Para Hegel el Espíritu es la esencia real y absoluta que se sustenta en sí mismo. Lo que sucede en la pista del cuerpo corresponde al campo de la ética. El espíritu, en cambio, es una demora que se apresura en los 200 metros planos del ser: prisa que espera en movimiento, camino al Universo, a la porción del Universo que corresponde a cada uno; lo explore, o no. El héroe es lo sublime humano cobrando consciencia de sí mismo.

Los organizadores del concurso literario de los Juegos Olímpicos de Estocolmo 1912 se asombraron cuando leyeron el trabajo con el seudónimo de Georg Honrod; texto de un entusiasta concursante que tenía frescura y ritmo, un lejano portador de la Enciclopedia; un poco de Rousseau y un mucho de Diderot.

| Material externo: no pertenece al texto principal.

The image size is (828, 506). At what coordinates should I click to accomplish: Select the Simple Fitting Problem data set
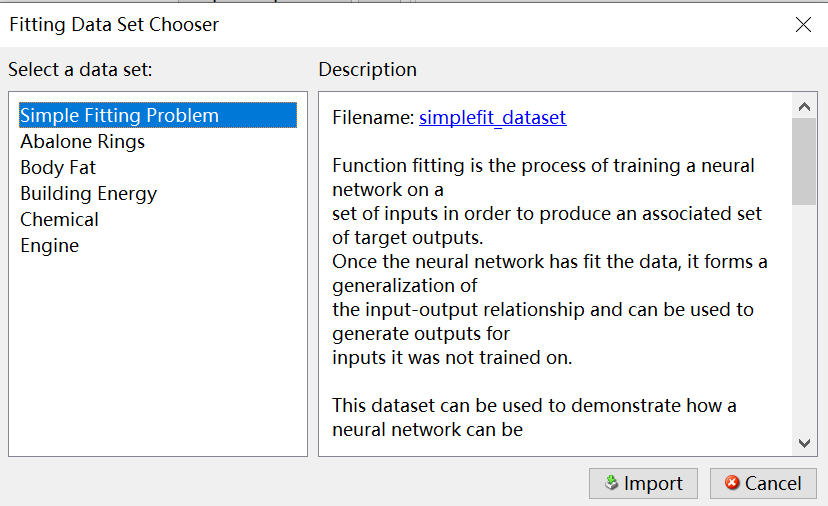pyautogui.click(x=119, y=116)
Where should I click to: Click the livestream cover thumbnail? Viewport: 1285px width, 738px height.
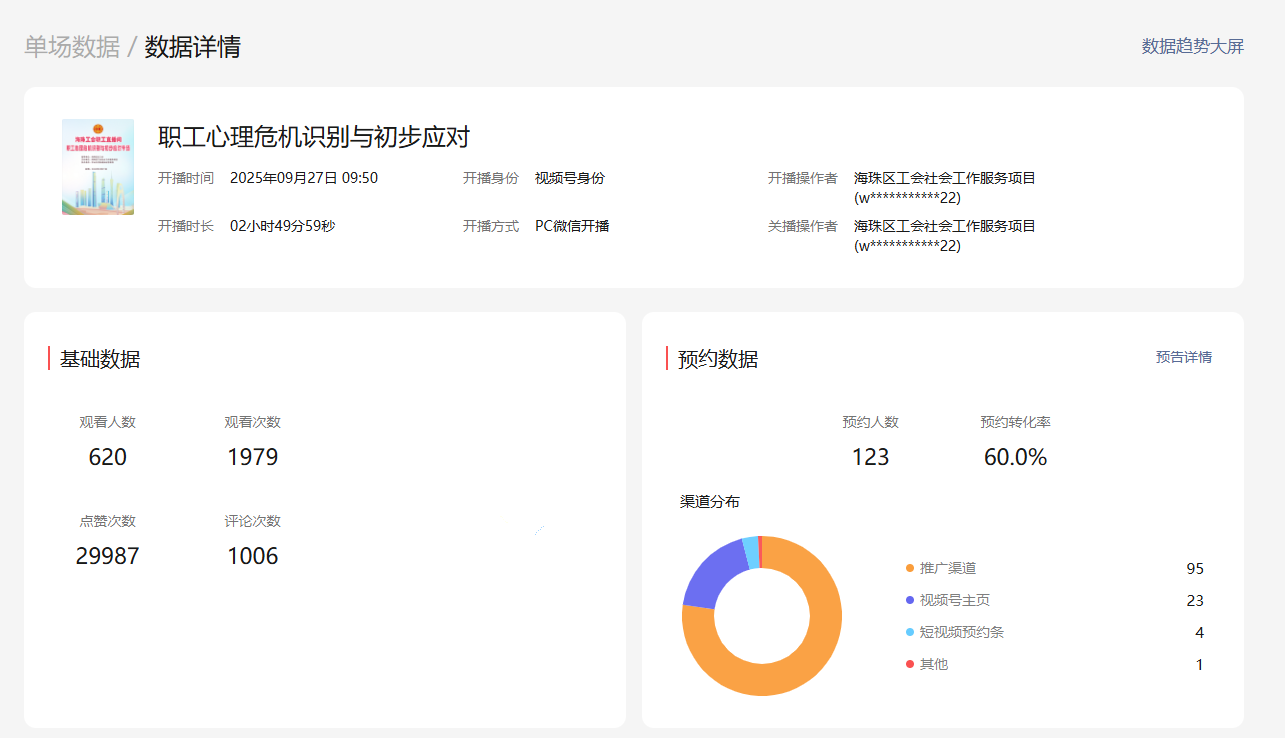[98, 167]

Una prosa espiritual y, acaso, juglar.

La única base de la competencia fue que el trabajo, poético o literario, fuera dedicado al nuevo engranaje del Ser: el deporte, una tarea que daría sentido al siglo XX.

Los miembros del jurado determinaron que debería ganar uno sobre los demás, como en los campos del atletismo y en las aguas del remo y el canotaje; evocaciones del antiguo mundo griego que poblaba Europa desde el romanticismo alemán.

Cuando abrieron el sobre y leyeron el nombre real del atleta de las letras, se asombraron: era Pierre de Freddy, Barón de Coubertin, quien, como Voltaire, había quedado fascinado con la valoración británica del ejercicio como forma del entendimiento humano; Hume en pantalones cortos, cuerpo sano en mente sana. Más rápido, más alto, más fuerte. El fundador del olimpismo moderno escribió, entre paralelas:

“Oh, deporte, tú eres la paz. Tu estableces relaciones amables entre los pueblos, acercándolos en el culto de la fuerza controlada, organizada y dueña de sí misma. Por ti, la juventud universal aprende a respetarse y la diversidad de las cualidades naciones se convierte en fuente generosa de pacífica emulación…”

Luego, anticipándose a Albert Camus escribiría: “Nosotros somos los rebeldes”. Camus, como Jean Paul Sartre, apelaría a la libertad del No. El No como la elección más revolucionaria de la metafísica. El deporte, en cambió, sería la trascendencia del Espíritu: miles de atletas a lo largo del siglo —atroz y sobrepoblado de cruces— dejarían en claro que lo importante no era ganar sino participar de la competencia, el teatro entre iguales, en la que el mejor es el que saltó sus propios obstáculos.

En esos juegos, Jim Thorpe se convirtió en el más grande atleta de todos los tiempos, los antiguos y los modernos. Ganó el pentatlón y el decatlón. El rey de Suecia le diría en las distancias cortas al momento de premiarlo: “usted es el más grande de entre todos”. Thorpe asintió con modestia. Después sería —ningún profeta es dueño de su mar— apestado por sus compatriotas acusado, falsamente (como el Mesías) de cobrar por jugar. Le quitarían las medallas y lo mandarían a deambular como fantasma enfermo por las calles de la miseria. En Los Ángeles 32, los fariseos que lo habían escupido, le aplaudieron en el Coliseo sin pedir perdón por sus pecados. A su hija le devolverían simbólicamente los premios de Estocolmo y las enciclopedias le venerarían, por fin, como “el más grande de entre todos”.

Coubertin, como Rousseau, creyó en la especie. Lo mejor de los hombres puede encontrarse y exaltarse en el lugar de la batalla contra sí mismos: la preparación mística del cuerpo y la domesticación estoica del alma. Allí, en la soledad de la prueba de la existencia, el universo cobra sentido: la dureza de la prueba como purificación del ímpetu y la resistencia.

Hegel hubiera dicho: ¡El espíritu encuentra sus maneras para desplegarse, como los brazos de un atleta al viento que lo cobija y lo enternece!